When it comes to food, there are a few notable spots to point out, including the Michelin-starred restaurant Sorrel, offering modern fine dining from à la carte and tasting menus, to really savour the flavours. Elsewhere, there’s the steakhouse, Heaven’s Kitchen, a pizzeria, Monte Forte, Mediterranean dishes at Arto Restaurant, and, on the outskirts of the town, The Hillroom Restaurant, which offers a delightful afternoon.

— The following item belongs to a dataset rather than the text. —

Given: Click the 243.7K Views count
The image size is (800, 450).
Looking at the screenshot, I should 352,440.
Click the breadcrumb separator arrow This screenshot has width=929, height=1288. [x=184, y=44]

Yet it’s well worth exploring beyond the main streets, as cosy squares are tucked among the picturesque town, including Old Kings Courtyard, Allen Court and St Martin’s Walk. That’s in addition to the Dorking Halls, where visitors can catch a theatre performance, watch live music, or sit down for a film.

A walk around the town is enough to warrant a visit, whether it’s to browse its independent retailers or explore its narrow lanes and stunning medieval architecture. But its selection of walking routes and famed Box Hill zig-zag cycle trail are another highlight in the area, offering the chance to really take in the picture-postcard scenes of the rolling Surrey countryside.

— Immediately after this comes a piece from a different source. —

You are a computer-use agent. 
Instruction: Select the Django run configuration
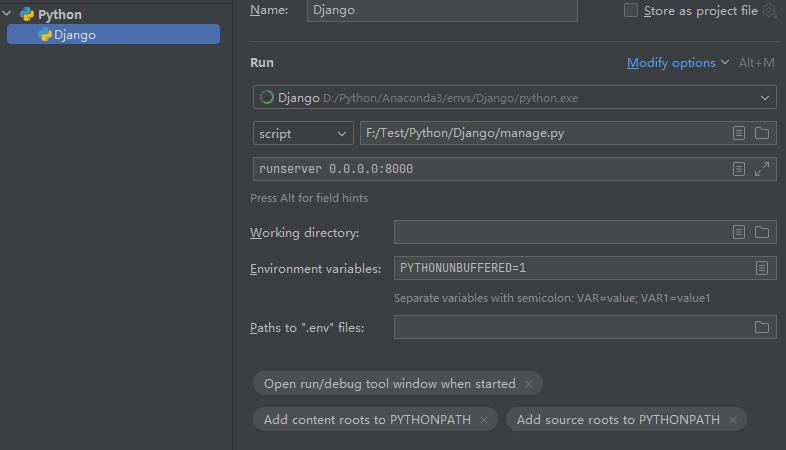[x=113, y=34]
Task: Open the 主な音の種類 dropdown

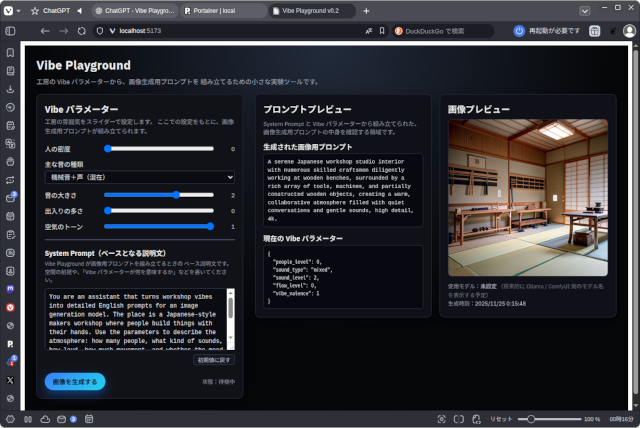Action: [139, 177]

And a little further afield, an 8-minute car journey or 20-minute bus ride to be precise, is where you’ll find the vineyard with its very own wine train. The Denbies Wine Estate is England’s largest single-estate vineyard, spanning 265 acres, with its very own hotel and restaurant on-site.

Visitors can book a wine tasting or tour, enjoy one of their events, or book a stay at the vineyard hotel. But one of its most notable experiences is the outdoor vineyard train tour.

Guests can enjoy the train journey around the vineyard underneath the British sunshine while stopping for their next tipple of vino and soaking up the vistas of the Denbies Estate and the North Downs. With tickets starting from just £12.50 per person for the 50-minute tour, it might just be the best way to enjoy the spring weather.